_EXTRACTED MATERIAL_
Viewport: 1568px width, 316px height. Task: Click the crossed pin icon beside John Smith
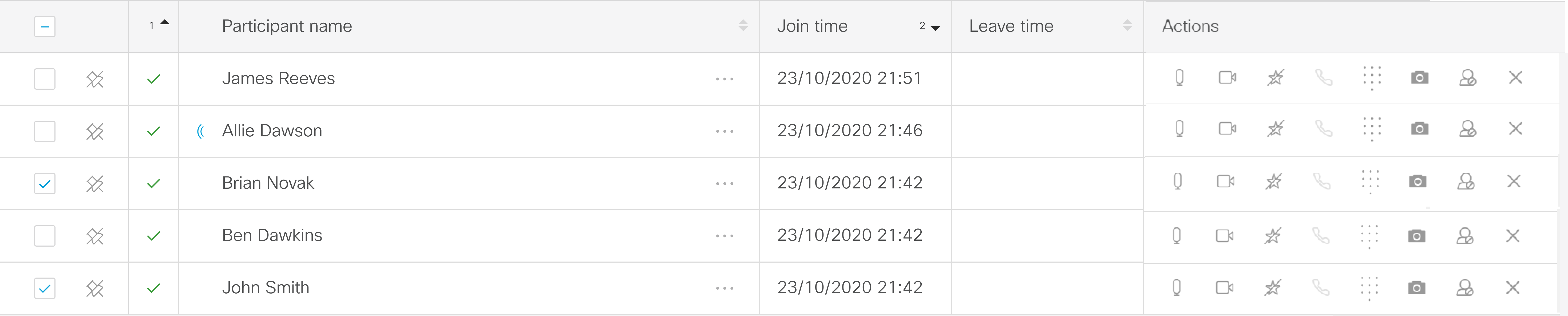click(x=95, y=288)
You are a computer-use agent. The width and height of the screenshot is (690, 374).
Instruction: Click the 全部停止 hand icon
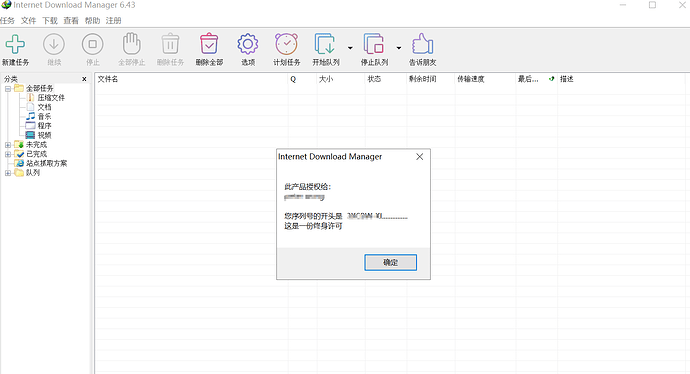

...

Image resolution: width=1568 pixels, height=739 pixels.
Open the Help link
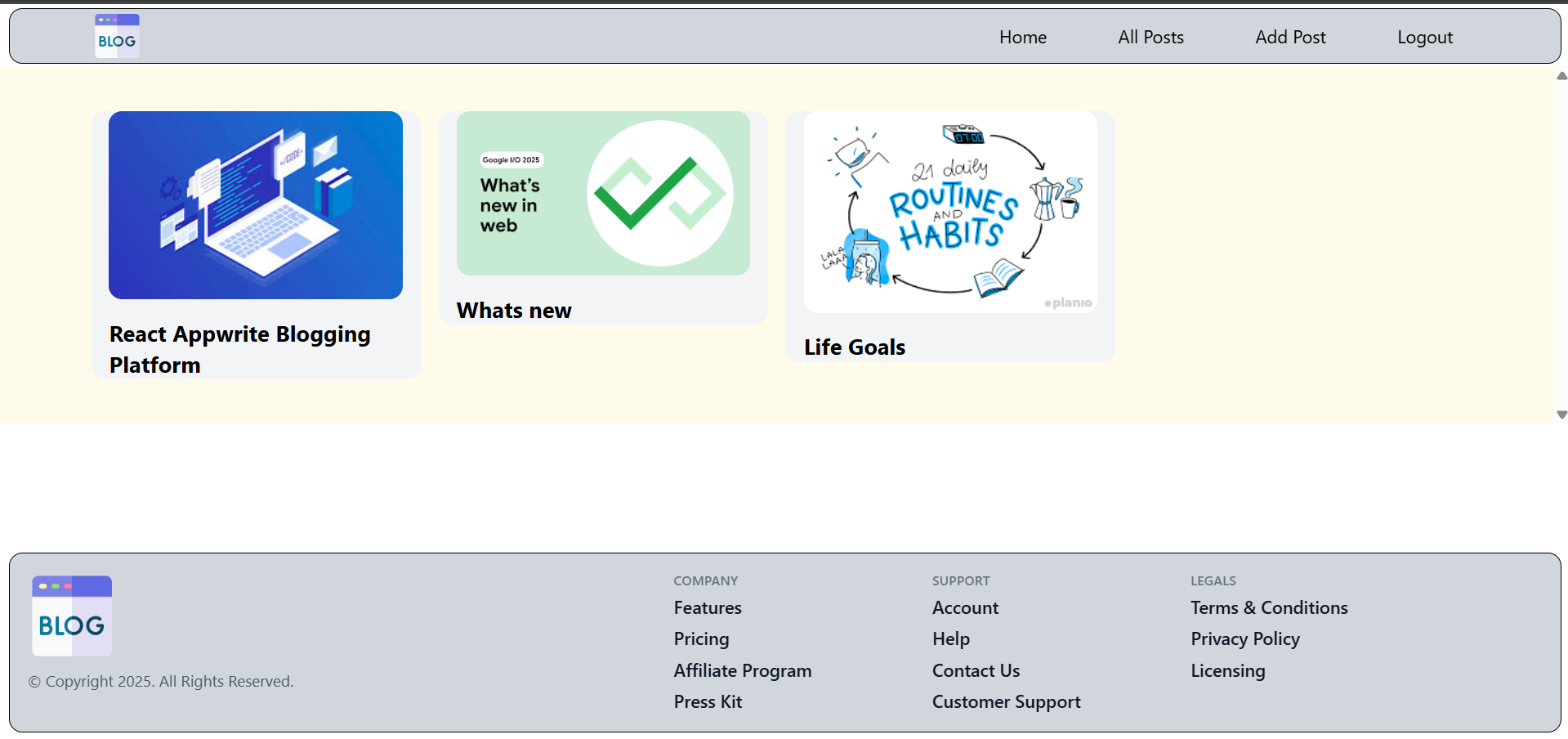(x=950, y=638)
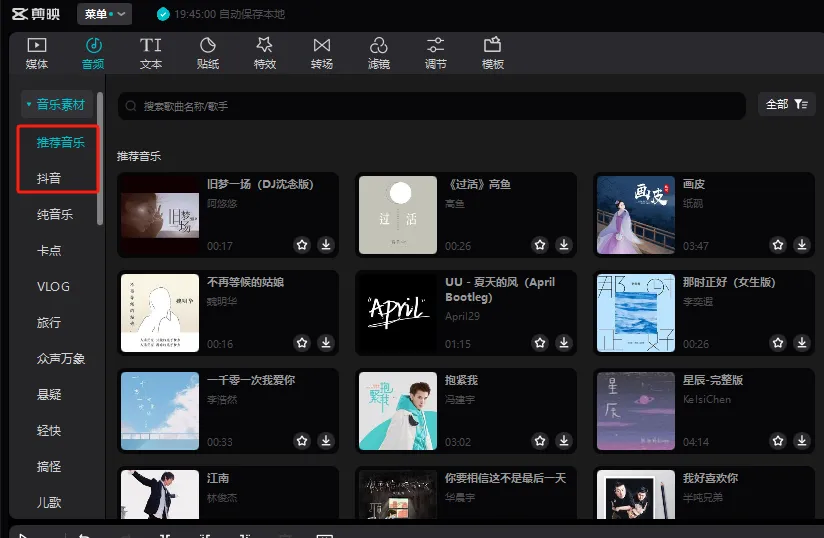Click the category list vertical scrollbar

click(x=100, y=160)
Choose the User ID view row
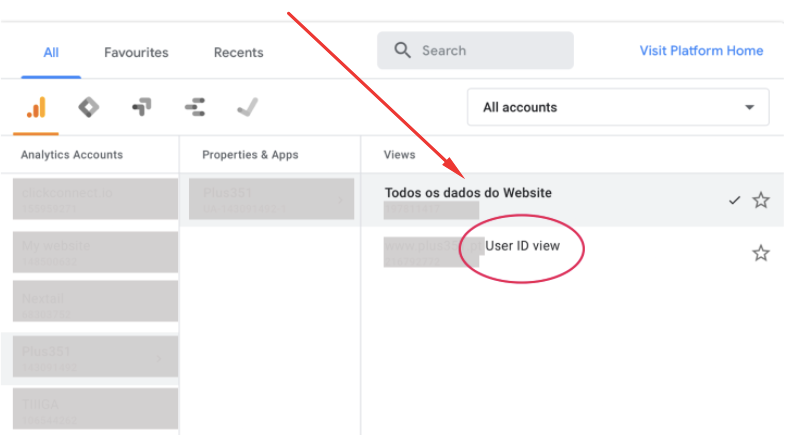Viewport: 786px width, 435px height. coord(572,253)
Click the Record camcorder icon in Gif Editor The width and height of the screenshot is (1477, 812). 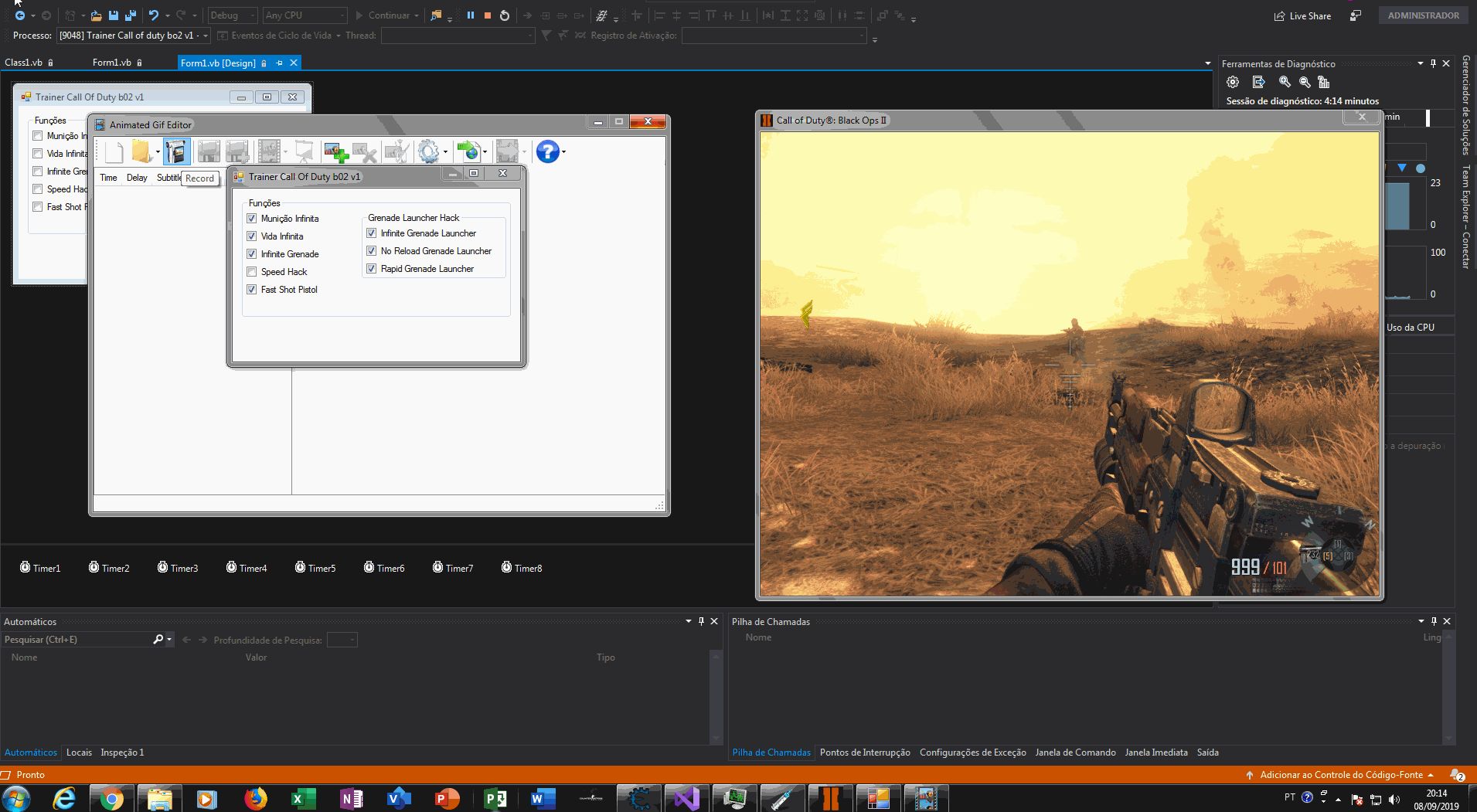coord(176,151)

_WORK REQUIRED_
In the listing above, find the line containing "Viewport: 1568px width, 316px" and the line containing "Instruction: Click the 全部停止 hand icon". Print those two lines and every line between them exactly, with no pictures.

_OUTPUT FOR THIS TASK_
Viewport: 1568px width, 316px height. Task: Click the crossed pin icon beside John Smith
click(x=95, y=288)
You are a computer-use agent. The width and height of the screenshot is (690, 374).
Instruction: Click the 全部停止 hand icon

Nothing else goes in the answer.